External Quantum Information Science II (MIT Open Learning Library)
  • Self-paced (3 parts)
  • advanced
  • Free
  • External
  • advanced
  • Free

Quantum Information Science II (MIT Open Learning Library)

★★★★★ 4.8/5 provider rating Self-paced (3 parts) By Prof. Isaac Chuang and Prof. Peter Shor, MIT

Quantum Information Science II (8.371x) is the graduate-level continuation of MIT’s QIS I series, assuming familiarity with the material in 8.370x. Where QIS I builds from quantum mechanics through the major quantum algorithms, QIS II turns to the deeper questions of what quantum information fundamentally is, how it degrades, and how to protect it.

Like QIS I, the full series is freely available on MIT’s Open Learning Library with automatic grading on problem sets.

What you’ll learn

QIS II is organized into three parts:

Part 1: Quantum States, Noise and Error Correction covers the mathematical description of noise in quantum systems. Topics include quantum operations as completely positive maps, the operator-sum (Kraus) representation, decoherence models for realistic quantum hardware, quantum error-correcting codes including the Knill-Laflamme conditions, and the stabilizer formalism for constructing and analyzing quantum codes.

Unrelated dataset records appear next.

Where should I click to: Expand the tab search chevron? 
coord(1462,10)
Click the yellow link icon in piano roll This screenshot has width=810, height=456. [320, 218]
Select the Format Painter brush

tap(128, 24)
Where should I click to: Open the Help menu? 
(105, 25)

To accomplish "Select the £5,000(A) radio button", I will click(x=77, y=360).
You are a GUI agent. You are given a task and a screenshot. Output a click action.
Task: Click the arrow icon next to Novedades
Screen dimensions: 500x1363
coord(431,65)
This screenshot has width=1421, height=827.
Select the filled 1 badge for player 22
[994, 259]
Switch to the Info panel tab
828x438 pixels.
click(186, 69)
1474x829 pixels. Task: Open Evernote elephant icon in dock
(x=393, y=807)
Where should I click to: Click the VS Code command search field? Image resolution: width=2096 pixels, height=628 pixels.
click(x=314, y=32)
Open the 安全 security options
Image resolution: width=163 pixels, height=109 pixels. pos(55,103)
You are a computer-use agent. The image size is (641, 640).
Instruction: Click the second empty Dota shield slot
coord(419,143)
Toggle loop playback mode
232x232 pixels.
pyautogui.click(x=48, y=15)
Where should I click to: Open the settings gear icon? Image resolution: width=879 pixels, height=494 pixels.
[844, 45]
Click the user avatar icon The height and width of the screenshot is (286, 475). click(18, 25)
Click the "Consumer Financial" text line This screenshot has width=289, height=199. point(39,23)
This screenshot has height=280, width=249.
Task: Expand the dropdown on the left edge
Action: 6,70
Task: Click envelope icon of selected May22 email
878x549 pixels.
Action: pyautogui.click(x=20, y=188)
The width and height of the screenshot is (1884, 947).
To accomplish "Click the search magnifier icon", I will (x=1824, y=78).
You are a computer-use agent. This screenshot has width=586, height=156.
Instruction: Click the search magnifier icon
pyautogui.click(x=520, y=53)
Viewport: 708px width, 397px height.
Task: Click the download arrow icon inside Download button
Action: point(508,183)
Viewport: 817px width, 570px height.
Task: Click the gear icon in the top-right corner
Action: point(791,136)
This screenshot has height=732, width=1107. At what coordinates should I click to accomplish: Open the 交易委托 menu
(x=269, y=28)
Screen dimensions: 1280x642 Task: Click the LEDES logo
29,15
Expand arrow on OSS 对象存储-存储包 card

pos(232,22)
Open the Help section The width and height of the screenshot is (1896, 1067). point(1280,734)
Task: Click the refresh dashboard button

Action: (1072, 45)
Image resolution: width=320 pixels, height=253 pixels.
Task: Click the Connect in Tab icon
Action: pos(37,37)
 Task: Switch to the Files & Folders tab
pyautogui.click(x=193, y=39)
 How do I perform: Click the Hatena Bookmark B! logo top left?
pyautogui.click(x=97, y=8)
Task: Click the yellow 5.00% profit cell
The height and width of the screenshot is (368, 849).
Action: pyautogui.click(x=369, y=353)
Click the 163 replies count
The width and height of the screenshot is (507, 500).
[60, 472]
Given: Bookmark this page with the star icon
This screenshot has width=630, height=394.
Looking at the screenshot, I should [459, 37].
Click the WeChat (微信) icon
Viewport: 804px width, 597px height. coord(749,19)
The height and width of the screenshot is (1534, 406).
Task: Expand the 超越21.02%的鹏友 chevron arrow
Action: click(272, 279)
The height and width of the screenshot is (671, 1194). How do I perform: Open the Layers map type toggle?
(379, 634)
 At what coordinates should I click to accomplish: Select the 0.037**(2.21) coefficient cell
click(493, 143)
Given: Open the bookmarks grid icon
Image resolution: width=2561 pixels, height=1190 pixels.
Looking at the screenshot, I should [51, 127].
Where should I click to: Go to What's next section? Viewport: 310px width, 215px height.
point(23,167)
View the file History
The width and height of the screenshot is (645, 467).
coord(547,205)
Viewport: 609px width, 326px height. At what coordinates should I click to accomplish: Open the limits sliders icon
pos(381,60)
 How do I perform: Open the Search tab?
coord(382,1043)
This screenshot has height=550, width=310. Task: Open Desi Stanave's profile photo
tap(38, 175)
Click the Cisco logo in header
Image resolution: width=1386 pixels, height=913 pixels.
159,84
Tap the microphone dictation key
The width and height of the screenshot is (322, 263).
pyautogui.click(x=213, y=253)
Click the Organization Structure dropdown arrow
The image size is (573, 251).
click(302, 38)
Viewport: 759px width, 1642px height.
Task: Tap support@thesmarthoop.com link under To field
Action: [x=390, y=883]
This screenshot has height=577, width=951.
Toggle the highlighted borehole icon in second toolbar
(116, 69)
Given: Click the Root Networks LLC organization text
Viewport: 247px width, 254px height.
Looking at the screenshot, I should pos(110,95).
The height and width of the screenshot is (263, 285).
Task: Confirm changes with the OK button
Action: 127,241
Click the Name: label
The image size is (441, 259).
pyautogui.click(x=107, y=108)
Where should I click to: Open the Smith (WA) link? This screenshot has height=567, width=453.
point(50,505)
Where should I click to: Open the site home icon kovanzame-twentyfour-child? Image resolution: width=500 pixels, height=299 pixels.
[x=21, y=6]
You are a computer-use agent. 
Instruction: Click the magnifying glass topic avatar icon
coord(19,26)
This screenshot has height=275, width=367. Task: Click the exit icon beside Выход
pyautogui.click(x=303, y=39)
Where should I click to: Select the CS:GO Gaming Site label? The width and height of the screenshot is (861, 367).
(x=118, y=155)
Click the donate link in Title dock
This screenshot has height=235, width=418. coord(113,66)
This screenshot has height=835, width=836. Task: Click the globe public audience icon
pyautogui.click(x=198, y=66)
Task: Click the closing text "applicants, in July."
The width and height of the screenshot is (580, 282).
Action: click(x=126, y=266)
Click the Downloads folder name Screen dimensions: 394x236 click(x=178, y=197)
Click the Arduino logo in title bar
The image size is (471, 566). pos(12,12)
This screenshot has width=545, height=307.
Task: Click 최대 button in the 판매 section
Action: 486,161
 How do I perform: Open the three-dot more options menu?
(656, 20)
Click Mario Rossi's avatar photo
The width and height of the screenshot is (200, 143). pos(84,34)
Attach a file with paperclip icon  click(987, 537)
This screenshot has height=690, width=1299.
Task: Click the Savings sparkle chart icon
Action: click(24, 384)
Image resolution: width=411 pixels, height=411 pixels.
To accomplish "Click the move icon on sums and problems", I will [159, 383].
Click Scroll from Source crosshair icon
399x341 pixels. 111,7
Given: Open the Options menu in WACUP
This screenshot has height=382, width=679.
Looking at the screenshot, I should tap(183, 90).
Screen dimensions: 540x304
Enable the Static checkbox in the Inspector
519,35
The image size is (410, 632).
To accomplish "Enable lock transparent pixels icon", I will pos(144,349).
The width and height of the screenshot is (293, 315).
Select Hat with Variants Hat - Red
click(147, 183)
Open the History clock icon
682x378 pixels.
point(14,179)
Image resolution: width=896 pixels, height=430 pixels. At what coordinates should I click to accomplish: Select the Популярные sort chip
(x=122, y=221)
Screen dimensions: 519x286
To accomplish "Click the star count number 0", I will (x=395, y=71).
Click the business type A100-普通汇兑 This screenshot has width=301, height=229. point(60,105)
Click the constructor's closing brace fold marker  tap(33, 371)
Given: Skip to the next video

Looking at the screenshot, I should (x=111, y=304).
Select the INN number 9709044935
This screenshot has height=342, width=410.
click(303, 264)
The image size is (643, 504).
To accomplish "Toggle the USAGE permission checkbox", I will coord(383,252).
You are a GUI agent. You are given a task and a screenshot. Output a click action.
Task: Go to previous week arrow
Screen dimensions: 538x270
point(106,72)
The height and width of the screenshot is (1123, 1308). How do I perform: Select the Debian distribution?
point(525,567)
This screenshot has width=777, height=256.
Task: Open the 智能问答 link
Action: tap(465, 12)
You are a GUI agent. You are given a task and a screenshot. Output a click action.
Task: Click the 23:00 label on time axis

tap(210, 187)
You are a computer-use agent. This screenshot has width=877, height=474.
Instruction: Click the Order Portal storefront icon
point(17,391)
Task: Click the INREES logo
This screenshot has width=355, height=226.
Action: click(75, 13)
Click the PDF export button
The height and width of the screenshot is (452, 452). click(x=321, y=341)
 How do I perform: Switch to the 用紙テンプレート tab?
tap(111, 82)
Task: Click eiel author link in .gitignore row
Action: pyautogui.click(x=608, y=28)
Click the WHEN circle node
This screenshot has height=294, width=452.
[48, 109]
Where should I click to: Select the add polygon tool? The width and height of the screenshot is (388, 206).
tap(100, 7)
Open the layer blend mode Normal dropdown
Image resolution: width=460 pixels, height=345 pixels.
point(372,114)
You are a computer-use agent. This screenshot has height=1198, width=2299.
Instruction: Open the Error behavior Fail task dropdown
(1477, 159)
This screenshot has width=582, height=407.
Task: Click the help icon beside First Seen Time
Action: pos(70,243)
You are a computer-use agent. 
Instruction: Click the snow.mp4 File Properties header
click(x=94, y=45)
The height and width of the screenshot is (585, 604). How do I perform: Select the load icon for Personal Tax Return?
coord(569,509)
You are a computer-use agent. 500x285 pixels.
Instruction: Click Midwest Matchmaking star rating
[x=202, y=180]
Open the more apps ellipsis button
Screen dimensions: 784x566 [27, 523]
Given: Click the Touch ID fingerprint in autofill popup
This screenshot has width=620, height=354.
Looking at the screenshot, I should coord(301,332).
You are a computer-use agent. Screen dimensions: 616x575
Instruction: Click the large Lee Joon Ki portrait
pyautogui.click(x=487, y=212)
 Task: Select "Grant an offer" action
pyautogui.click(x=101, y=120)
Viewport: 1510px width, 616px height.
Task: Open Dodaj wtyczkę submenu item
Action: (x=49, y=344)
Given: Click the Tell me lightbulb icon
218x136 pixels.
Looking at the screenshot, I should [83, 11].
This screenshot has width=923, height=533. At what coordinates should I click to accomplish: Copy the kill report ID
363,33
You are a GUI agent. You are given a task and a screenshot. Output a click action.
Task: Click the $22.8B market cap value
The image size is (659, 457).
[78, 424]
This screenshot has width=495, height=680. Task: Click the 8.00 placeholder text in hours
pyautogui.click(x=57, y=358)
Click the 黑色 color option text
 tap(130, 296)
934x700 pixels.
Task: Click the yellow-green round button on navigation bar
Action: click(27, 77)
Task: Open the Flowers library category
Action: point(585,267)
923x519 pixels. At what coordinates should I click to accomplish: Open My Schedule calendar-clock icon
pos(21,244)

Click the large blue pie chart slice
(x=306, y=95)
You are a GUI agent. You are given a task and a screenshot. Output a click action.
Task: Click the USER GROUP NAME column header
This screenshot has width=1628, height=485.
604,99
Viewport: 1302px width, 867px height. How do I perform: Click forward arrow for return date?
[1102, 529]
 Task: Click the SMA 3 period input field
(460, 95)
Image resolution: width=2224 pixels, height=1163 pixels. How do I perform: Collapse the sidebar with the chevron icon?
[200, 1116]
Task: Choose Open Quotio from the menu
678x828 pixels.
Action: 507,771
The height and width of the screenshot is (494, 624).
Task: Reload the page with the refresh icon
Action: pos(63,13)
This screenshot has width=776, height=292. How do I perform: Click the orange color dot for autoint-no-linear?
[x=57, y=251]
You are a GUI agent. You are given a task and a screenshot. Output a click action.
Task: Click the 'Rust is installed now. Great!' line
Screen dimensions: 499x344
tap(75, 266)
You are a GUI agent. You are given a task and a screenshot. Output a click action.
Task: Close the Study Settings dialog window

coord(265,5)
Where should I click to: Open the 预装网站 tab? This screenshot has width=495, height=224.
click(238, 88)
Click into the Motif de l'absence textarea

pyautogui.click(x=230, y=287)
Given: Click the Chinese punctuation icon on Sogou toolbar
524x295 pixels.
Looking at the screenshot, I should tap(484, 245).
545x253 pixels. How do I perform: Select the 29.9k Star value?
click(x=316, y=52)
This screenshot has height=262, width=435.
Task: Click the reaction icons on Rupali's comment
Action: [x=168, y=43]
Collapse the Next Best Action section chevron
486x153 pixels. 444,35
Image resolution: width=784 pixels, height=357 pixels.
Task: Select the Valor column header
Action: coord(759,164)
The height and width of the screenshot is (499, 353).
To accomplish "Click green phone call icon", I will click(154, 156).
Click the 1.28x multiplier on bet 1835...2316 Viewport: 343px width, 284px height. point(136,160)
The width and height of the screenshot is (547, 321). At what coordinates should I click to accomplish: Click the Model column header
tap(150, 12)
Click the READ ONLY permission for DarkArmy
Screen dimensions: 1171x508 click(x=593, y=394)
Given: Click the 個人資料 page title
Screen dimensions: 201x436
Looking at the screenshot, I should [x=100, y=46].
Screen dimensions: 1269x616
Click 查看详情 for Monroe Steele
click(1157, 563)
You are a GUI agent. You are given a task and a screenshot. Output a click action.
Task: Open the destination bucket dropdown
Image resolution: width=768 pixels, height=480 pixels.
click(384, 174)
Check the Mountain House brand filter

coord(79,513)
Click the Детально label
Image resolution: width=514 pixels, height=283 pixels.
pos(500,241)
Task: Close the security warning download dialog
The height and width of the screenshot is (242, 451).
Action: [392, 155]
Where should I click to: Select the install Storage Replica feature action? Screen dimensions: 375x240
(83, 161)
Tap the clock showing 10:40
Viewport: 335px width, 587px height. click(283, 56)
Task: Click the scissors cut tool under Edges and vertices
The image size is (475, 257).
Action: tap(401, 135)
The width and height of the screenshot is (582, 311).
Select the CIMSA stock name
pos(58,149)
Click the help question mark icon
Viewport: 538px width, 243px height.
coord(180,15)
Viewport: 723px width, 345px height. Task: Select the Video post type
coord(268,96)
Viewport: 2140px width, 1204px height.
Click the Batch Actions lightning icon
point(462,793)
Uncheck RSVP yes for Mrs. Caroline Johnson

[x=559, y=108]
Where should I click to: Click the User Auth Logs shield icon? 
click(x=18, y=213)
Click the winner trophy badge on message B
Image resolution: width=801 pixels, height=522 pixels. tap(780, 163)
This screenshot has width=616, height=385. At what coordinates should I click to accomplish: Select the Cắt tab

Part 2: Efficient Quantum Computing, Fault Tolerance, and Complexity addresses how to perform reliable computation despite physical errors. Topics include fault-tolerant gate sets, the threshold theorem for fault-tolerant computation, universal quantum computation with limited gate sets, and quantum computational complexity including BQP and its relationship to the polynomial hierarchy.

Part 3: Advanced Quantum Algorithms and Information Theory covers quantum information theory and the information-theoretic analysis of quantum algorithms. Topics include the quantum Fourier transform over non-abelian groups, the hidden subgroup problem, quantum walks and their algorithmic applications, von Neumann entropy, quantum mutual information, and the capacity of quantum channels.

Course structure

Three parts, each containing video lectures, reading materials, and graded problem sets. The series is permanently available on MIT’s Open Learning Library at no cost, with no enrollment deadlines.

Completing all three parts represents a substantial fraction of a graduate quantum information science curriculum. The mathematical level is significantly higher than QIS I.

Who is this for?

  • Students who have completed QIS I and want to continue to graduate-level material
  • Researchers in quantum computing who need a rigorous treatment of error correction and information theory
  • Anyone preparing for research in quantum algorithms, quantum error correction, or quantum communication

Prerequisites

Completion of MIT QIS I (8.370x) or equivalent mastery of quantum mechanics, quantum circuits, and the major quantum algorithms. Graduate-level mathematical maturity is required: comfort with proofs, abstract linear algebra, and probability theory.

Why take this course?

Error correction and fault tolerance are the central unsolved engineering challenges in quantum computing. Grounding in these topics is increasingly necessary for anyone who wants to work on real quantum systems rather than idealized theoretical models.

The combination of Chuang and Shor as instructors, together with MIT’s rigorous problem sets and free availability, makes QIS II one of the best freely accessible paths to graduate-level quantum information science.